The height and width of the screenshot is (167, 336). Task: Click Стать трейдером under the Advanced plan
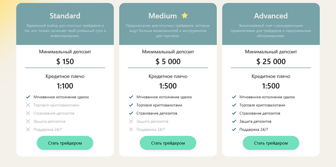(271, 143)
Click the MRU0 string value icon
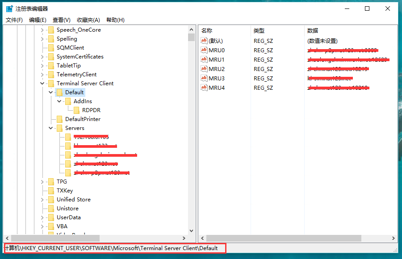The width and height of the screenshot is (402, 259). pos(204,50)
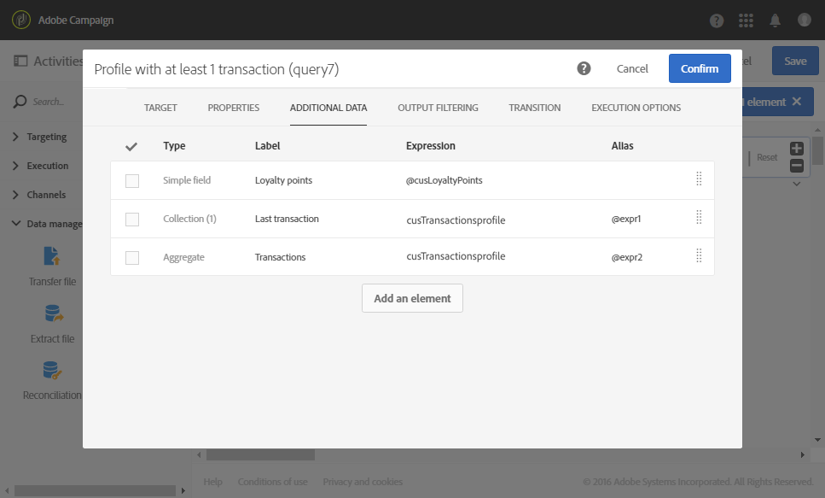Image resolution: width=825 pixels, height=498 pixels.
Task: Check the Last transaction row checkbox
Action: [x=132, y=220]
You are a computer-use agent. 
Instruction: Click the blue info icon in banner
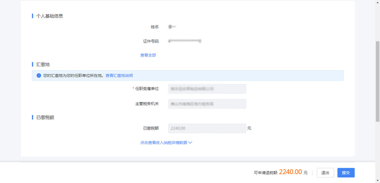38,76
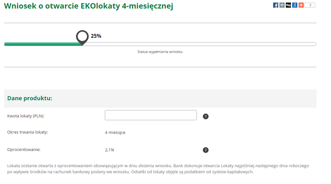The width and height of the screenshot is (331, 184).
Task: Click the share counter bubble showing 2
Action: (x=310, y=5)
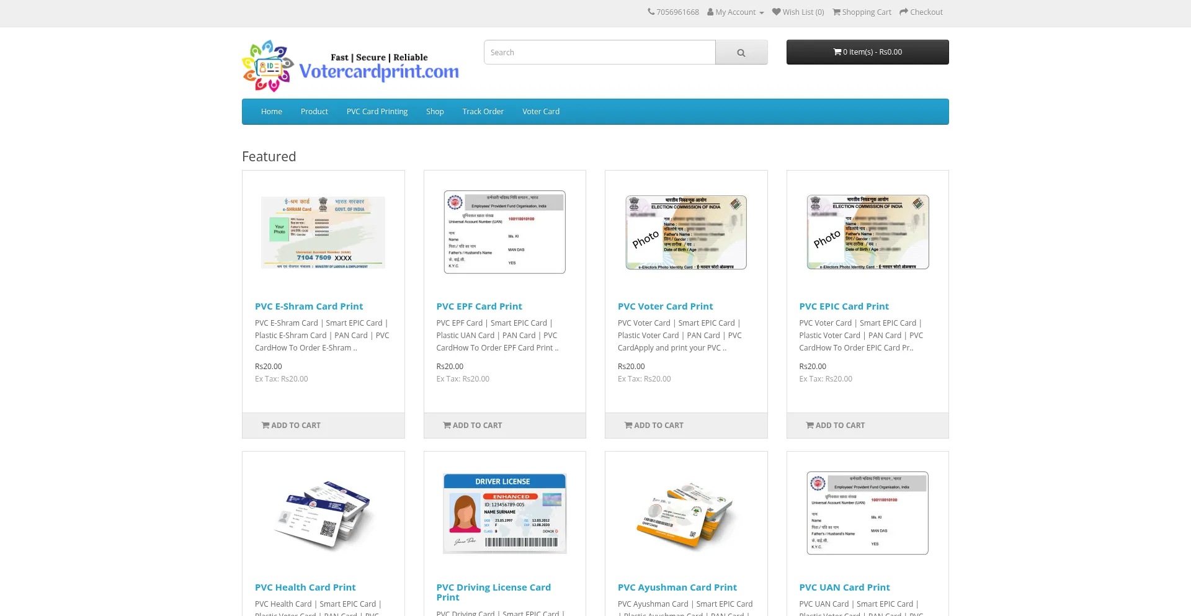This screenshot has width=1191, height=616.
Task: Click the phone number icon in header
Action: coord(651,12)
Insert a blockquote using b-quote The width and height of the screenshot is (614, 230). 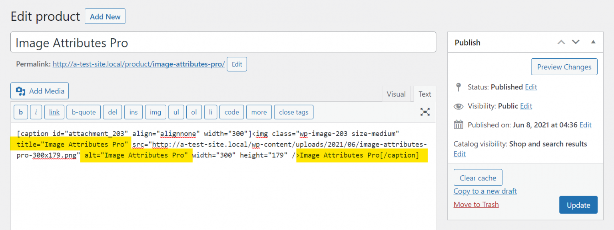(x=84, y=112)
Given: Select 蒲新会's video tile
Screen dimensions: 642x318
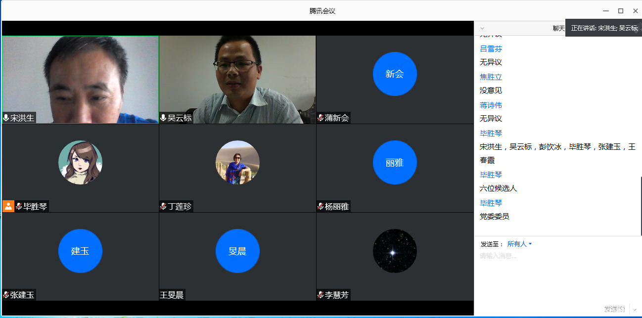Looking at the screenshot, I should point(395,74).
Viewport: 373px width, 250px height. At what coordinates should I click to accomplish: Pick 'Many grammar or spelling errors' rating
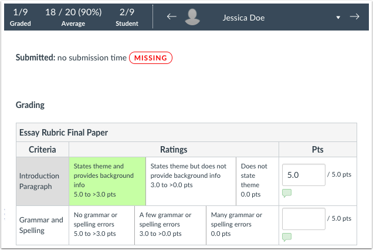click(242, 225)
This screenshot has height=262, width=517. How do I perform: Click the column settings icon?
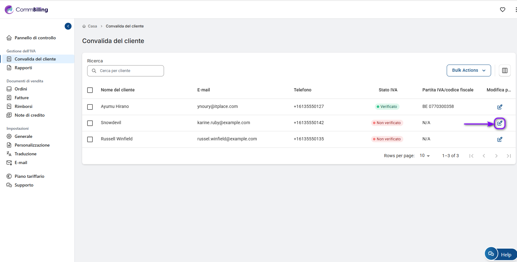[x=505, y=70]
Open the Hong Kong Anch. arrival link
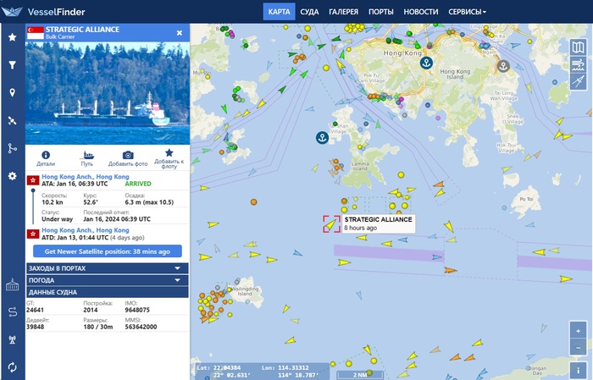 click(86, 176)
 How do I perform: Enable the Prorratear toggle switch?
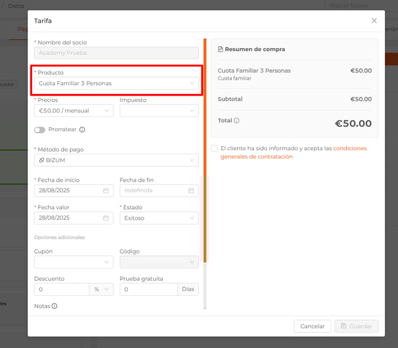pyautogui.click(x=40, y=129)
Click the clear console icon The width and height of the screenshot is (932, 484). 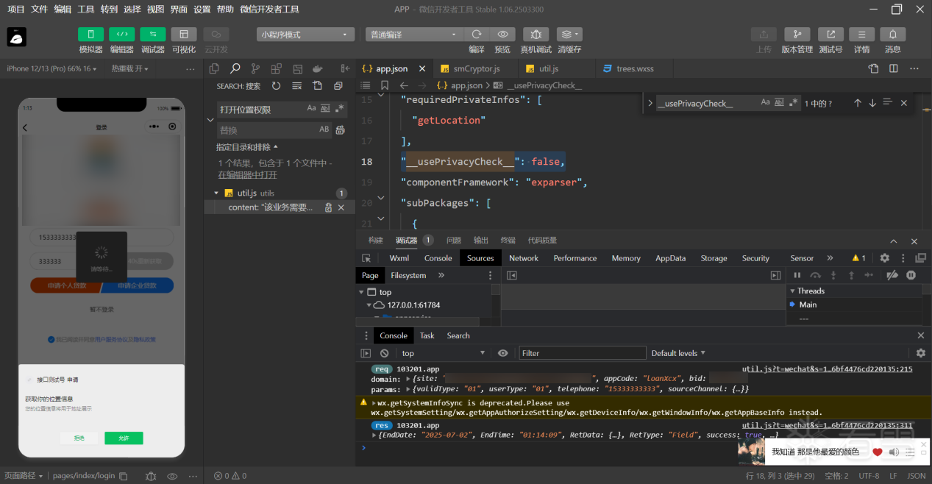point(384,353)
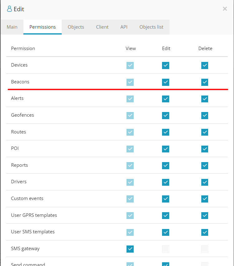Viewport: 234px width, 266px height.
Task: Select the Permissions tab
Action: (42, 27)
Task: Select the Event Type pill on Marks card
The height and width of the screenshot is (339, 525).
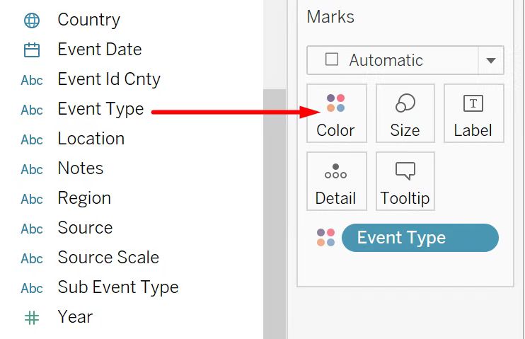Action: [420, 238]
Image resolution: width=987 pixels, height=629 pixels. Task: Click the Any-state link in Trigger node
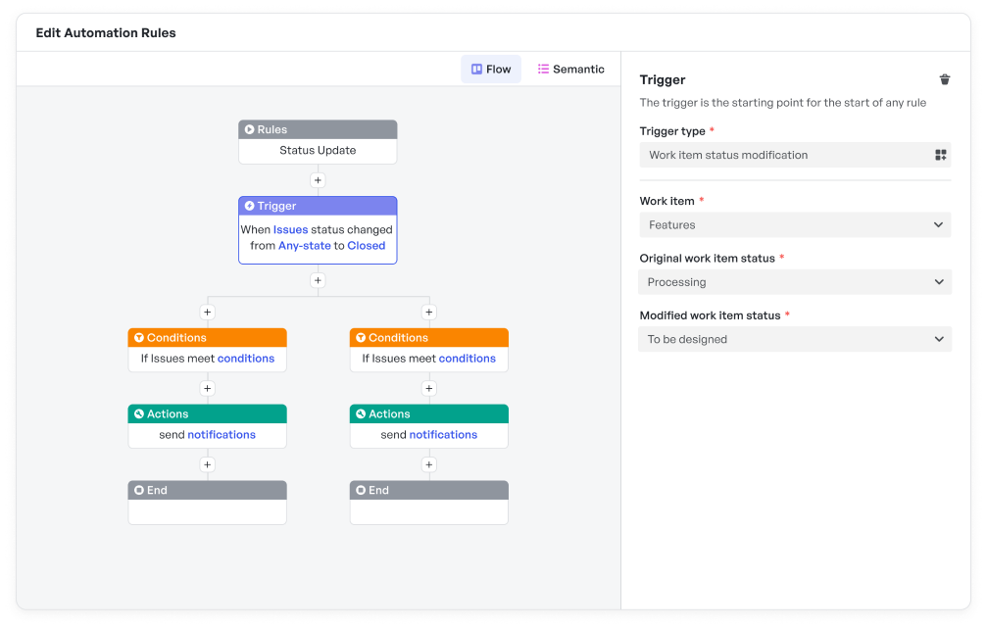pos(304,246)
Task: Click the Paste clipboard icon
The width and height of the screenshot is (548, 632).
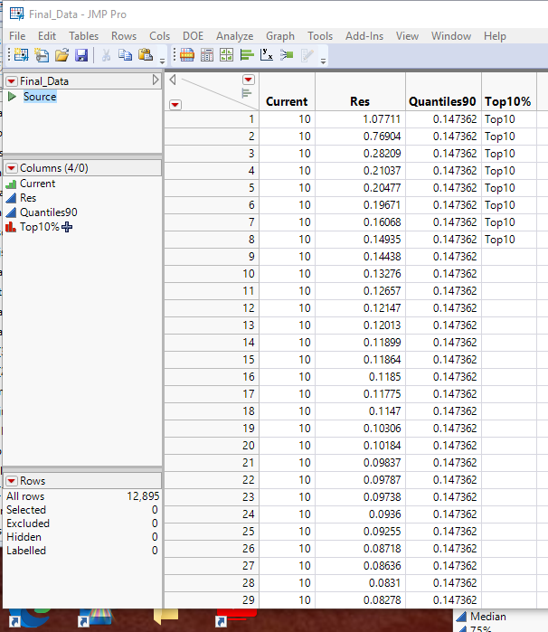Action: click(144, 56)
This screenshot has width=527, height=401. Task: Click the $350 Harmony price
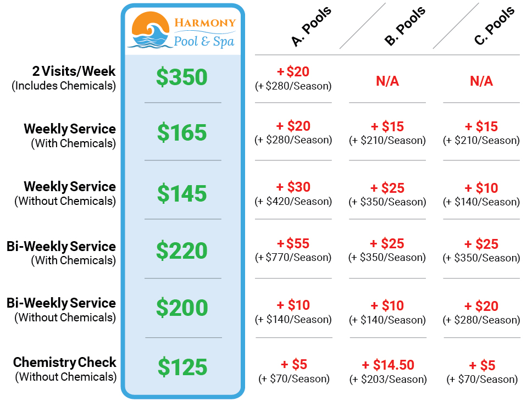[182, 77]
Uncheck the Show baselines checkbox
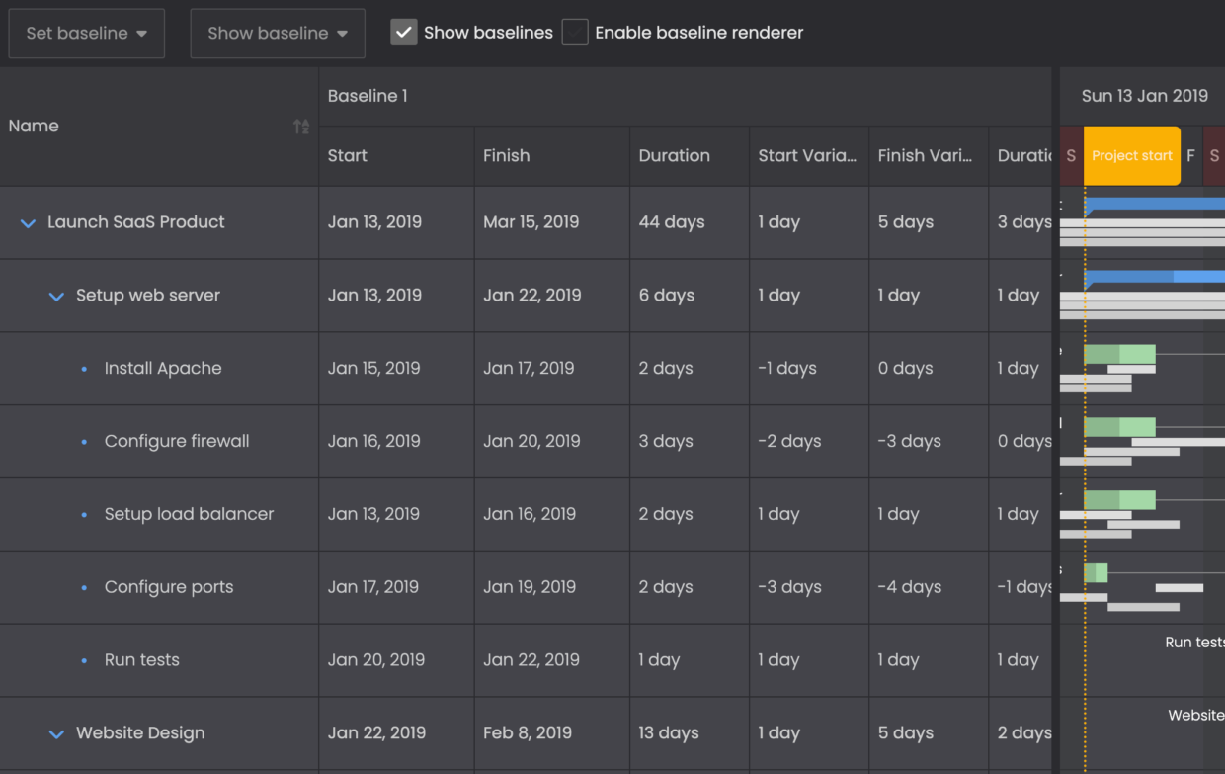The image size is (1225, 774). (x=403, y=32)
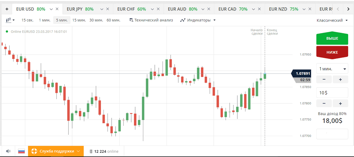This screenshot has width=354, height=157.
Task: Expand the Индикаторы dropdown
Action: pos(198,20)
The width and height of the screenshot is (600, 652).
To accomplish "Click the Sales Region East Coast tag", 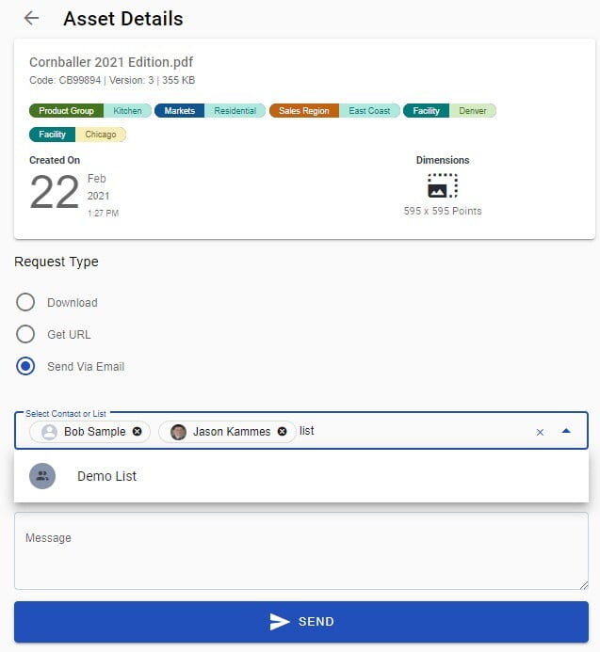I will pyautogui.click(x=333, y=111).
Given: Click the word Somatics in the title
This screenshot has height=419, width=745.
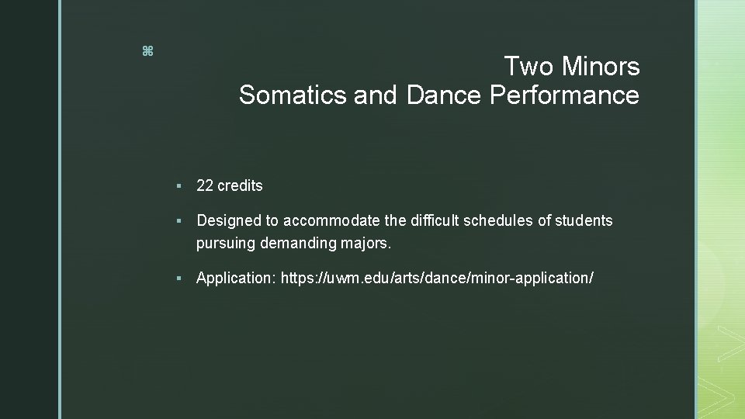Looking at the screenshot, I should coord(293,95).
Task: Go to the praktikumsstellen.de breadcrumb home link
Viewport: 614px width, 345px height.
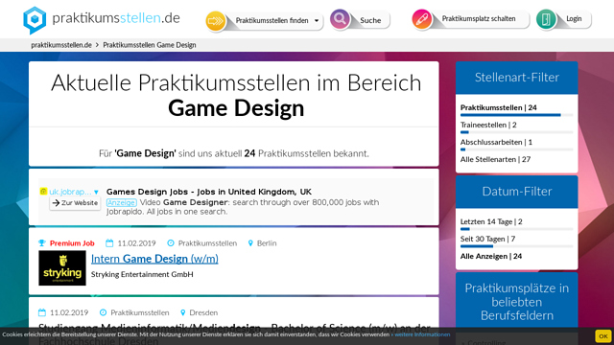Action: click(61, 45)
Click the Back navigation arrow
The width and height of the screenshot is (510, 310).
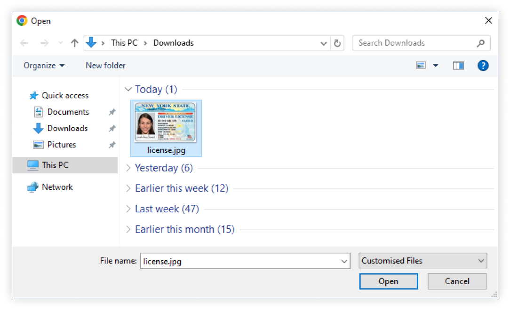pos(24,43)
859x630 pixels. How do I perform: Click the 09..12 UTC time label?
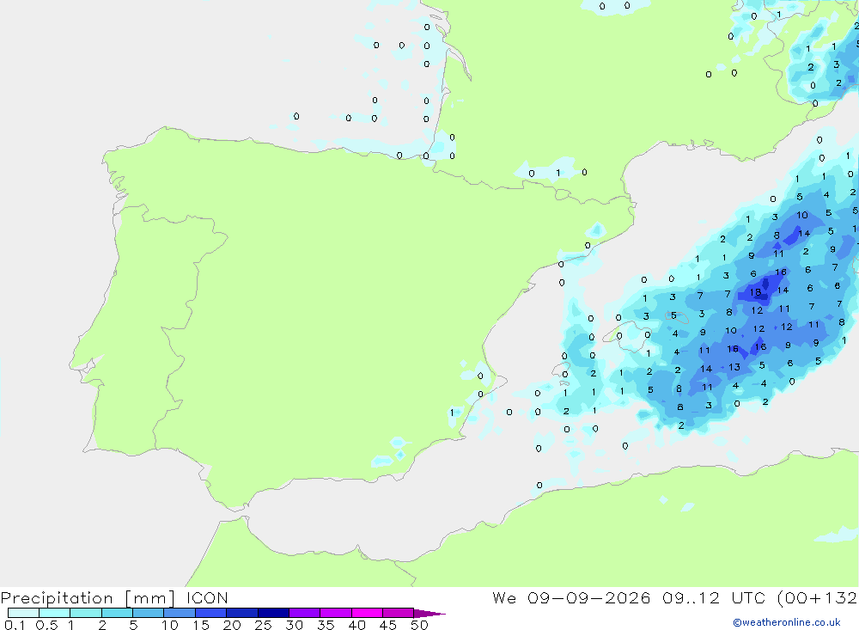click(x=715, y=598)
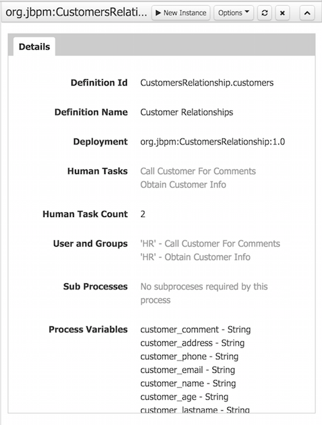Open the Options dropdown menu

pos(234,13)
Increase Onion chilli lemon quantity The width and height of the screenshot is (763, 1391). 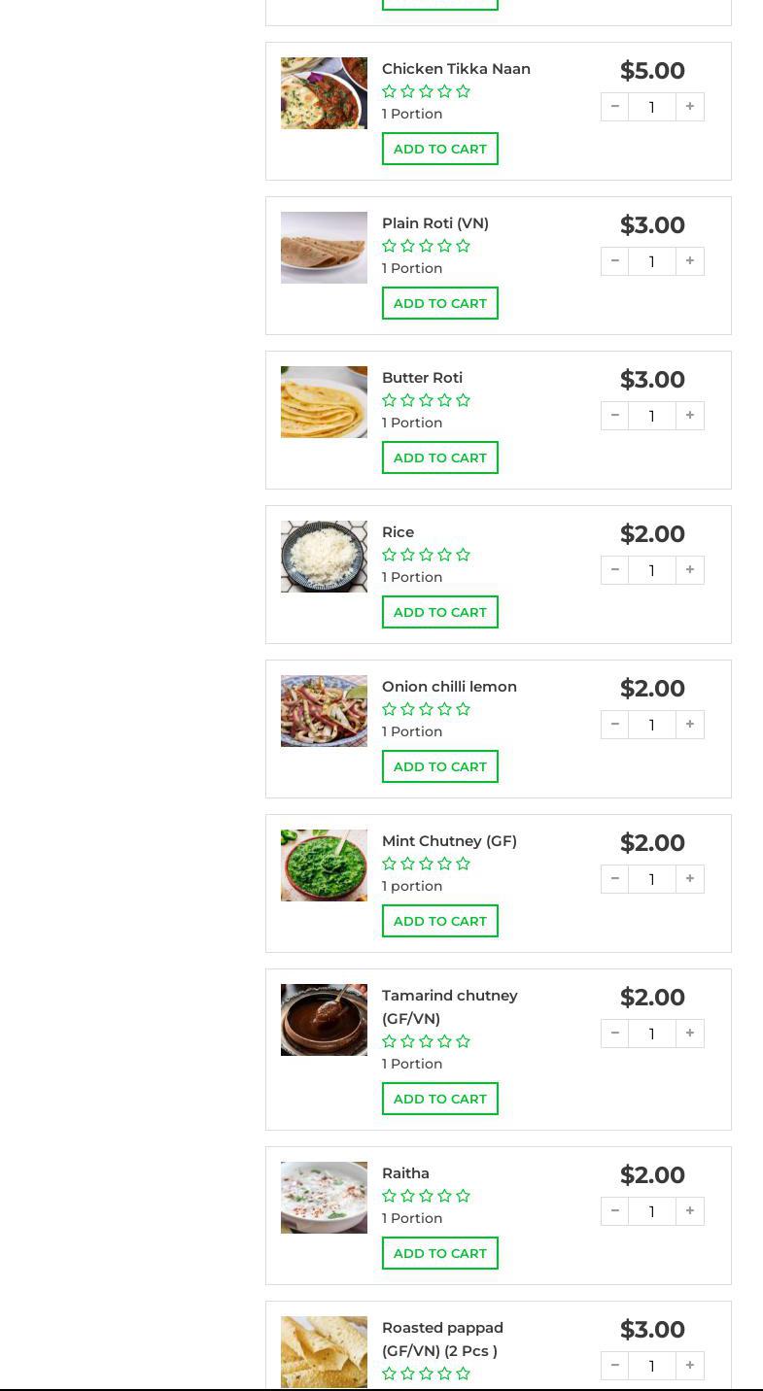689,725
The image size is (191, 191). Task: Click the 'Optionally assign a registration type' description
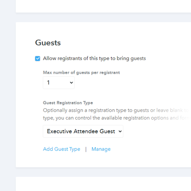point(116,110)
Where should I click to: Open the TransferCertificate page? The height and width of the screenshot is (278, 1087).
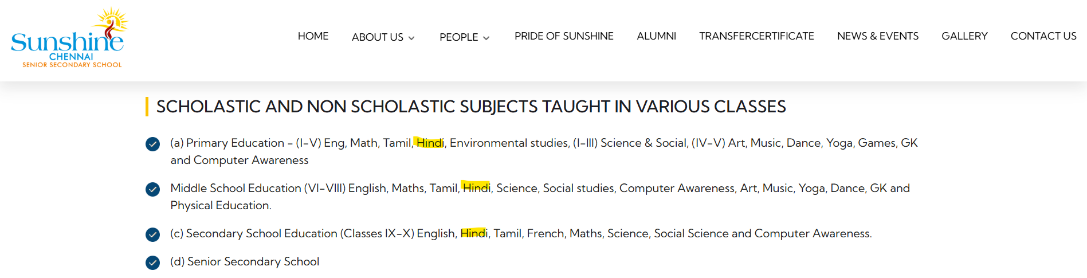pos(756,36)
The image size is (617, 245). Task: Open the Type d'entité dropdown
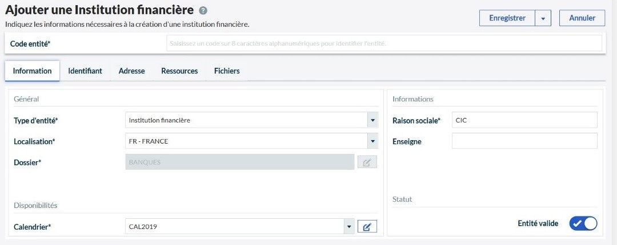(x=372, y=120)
..............................
* _Work item_
All that is required is an exact reproduction of the lines from the one containing "The image size is (617, 245)." to the final line of the listing above, pictures omitted.

* _Answer area_
The image size is (617, 245). Task: Open the Type d'entité dropdown
(x=372, y=120)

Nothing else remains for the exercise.